Algemeen Nederlands Woordenboek

Algemeen Nederlands Woordenboek (2009-heden)

Gepubliceerd op 30-05-2017

blokfluit

betekenis & definitie

houten blaasinstrument.

houten blaasinstrument in de vorm van een dunne, holle cilinder met vingergaten en een mondstuk waarin een blokje van een andere houtsoort is aangebracht, zodat een spleet wordt gevormd en waarin bovenaan een opening zit waardoor een deel van de ingeblazen lucht ontsnapt.

Voorbeelden:
Er bestonden nog geen saxofoons of klarinetten, de hobo was toen het meest gespeelde blaasinstrument. Tegenwoordig is het bijna andersom: iedereen kent de dwarsfluit, de blokfluit, de klarinet, maar wat een hobo is, weet bijna niemand.
http://www.ckvu.nl/index_bestanden/Page574.htm

Les Rumeurs Souterraines bestond voor de gelegenheid uit Peter van Boxelaer en Dimitri Badiarov (viool), Rebeka Ruso, Lian Fennelly en Martin Baur (gamba) en Patrick Laureys en Marcel Ketels (blokfluit).
De Standaard, 1996

Op de muziekschool had Tom noten leren lezen, de maat slaan, zingen, blokfluit spelen en een geïmproviseerd orkest van triangels, sambaballen en tamboerijnen op het raspbord begeleiden.
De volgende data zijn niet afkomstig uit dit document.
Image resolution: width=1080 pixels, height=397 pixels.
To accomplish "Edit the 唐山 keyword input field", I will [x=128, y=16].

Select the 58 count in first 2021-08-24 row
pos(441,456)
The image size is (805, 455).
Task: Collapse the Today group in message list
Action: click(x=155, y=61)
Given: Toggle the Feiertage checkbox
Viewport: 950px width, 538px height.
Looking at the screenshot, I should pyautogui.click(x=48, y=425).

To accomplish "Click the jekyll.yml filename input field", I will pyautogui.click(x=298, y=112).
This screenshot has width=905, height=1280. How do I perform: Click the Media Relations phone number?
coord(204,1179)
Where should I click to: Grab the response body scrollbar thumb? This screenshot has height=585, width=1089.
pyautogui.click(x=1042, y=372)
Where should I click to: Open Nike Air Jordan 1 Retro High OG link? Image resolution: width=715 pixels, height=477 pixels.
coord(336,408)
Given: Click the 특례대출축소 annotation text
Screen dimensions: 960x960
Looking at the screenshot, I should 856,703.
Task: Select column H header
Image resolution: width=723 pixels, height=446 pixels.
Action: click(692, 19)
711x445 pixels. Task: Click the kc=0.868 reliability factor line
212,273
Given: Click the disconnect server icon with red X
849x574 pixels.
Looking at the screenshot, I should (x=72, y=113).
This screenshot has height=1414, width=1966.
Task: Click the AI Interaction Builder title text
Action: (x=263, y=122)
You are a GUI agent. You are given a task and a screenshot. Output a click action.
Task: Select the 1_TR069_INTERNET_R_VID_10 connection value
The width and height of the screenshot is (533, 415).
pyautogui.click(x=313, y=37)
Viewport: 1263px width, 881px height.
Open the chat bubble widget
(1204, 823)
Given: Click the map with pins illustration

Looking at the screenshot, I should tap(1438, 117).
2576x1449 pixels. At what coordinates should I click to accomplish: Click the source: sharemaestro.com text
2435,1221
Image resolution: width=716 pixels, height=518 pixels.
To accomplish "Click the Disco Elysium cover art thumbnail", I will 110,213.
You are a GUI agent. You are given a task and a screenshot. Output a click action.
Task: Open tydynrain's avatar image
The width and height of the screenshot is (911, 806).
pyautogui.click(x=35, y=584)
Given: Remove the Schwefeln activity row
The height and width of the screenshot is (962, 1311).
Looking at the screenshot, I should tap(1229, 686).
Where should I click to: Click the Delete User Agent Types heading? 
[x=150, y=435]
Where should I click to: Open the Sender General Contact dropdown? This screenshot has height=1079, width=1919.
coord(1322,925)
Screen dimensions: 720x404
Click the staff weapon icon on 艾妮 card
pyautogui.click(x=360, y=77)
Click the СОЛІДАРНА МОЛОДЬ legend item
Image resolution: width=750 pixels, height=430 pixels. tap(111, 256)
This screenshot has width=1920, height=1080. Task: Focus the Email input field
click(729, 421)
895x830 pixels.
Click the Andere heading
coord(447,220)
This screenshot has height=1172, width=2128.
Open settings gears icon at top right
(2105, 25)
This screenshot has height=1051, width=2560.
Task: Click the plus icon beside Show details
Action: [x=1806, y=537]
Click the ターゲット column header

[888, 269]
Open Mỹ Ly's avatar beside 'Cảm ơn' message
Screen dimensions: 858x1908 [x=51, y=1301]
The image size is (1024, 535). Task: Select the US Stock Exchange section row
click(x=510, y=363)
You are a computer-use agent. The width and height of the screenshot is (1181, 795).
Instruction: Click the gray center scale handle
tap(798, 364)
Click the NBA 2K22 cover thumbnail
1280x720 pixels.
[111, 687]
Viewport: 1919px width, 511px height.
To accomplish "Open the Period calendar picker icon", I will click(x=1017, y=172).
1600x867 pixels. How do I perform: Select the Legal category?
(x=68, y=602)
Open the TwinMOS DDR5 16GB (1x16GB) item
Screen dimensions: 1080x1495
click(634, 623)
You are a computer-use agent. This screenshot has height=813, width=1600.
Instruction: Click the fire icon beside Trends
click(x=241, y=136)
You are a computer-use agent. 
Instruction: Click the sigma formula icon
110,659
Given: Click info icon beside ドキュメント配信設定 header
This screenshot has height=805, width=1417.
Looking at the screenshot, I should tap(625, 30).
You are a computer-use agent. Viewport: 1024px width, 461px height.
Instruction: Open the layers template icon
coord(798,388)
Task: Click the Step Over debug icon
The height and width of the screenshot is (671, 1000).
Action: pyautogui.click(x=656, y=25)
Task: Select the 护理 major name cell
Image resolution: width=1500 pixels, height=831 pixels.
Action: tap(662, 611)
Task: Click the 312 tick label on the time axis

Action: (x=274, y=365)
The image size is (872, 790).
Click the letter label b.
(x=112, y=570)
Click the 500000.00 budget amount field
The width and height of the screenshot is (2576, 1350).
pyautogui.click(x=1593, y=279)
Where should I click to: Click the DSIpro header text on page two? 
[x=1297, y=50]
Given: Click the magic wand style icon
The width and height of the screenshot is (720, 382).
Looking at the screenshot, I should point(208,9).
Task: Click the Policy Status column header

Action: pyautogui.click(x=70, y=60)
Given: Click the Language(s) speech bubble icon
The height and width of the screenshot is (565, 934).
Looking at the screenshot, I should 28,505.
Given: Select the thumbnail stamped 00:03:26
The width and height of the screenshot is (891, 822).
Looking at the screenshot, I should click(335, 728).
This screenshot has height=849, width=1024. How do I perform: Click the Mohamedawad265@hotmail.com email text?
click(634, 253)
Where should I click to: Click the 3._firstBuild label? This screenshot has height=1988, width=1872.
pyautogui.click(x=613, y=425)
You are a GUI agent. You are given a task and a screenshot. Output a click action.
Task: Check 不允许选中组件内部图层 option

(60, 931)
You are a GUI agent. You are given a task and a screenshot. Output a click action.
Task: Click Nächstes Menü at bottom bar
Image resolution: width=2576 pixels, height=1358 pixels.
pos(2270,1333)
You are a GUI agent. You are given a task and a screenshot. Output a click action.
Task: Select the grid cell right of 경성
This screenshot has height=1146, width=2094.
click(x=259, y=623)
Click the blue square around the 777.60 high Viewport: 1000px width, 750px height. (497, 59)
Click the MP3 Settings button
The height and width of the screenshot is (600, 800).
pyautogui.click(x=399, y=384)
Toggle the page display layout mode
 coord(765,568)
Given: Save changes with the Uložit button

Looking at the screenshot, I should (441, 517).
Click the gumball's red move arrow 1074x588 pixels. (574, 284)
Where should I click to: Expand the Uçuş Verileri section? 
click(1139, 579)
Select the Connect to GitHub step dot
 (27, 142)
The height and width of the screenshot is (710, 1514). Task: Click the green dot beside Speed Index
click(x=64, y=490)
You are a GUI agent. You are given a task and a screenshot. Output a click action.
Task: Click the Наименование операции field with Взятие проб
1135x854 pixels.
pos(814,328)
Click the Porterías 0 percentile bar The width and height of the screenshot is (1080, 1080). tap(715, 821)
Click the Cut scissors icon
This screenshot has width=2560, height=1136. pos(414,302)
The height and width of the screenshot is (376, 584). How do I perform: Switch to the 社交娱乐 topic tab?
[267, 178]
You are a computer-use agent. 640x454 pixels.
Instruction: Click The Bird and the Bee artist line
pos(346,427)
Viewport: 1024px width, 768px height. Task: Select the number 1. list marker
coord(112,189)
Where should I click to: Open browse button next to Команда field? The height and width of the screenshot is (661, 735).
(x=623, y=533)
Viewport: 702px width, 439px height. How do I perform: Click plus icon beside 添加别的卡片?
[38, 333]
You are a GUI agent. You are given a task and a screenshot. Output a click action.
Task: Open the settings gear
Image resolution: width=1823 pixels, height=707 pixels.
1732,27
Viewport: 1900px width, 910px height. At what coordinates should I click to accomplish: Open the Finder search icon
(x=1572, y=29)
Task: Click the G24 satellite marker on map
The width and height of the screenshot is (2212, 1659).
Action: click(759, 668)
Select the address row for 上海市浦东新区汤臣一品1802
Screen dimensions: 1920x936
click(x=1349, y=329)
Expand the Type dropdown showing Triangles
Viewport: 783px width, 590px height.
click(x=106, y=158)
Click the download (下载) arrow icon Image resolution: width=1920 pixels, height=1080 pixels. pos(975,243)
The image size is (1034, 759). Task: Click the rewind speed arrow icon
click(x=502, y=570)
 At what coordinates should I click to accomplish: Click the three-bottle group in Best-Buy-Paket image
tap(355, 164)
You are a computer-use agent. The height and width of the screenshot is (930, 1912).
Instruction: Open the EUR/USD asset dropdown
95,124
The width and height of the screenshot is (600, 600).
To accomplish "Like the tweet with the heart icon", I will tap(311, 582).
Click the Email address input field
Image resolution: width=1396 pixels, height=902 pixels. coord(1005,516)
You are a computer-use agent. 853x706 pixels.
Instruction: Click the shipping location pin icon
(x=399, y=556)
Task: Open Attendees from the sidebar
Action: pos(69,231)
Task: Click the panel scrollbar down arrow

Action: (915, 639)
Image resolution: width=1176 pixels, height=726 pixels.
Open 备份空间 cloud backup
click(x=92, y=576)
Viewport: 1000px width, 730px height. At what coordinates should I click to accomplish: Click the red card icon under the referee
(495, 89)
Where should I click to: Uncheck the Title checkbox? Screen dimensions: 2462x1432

De blokfluit was na het examen op weg naar huis uit zijn tas gegleden en waarschijnlijk onder de wielen van een auto terechtgekomen. De volgende morgen werd de kastanjebruine Aura in duizend splinters verspreid over het wegdek teruggevonden.
Tessa de Loo, De meisjes van de suikerwerkfabriek, 1984

Een droeve toon uit de blokfluit van een eenzame schaapherder.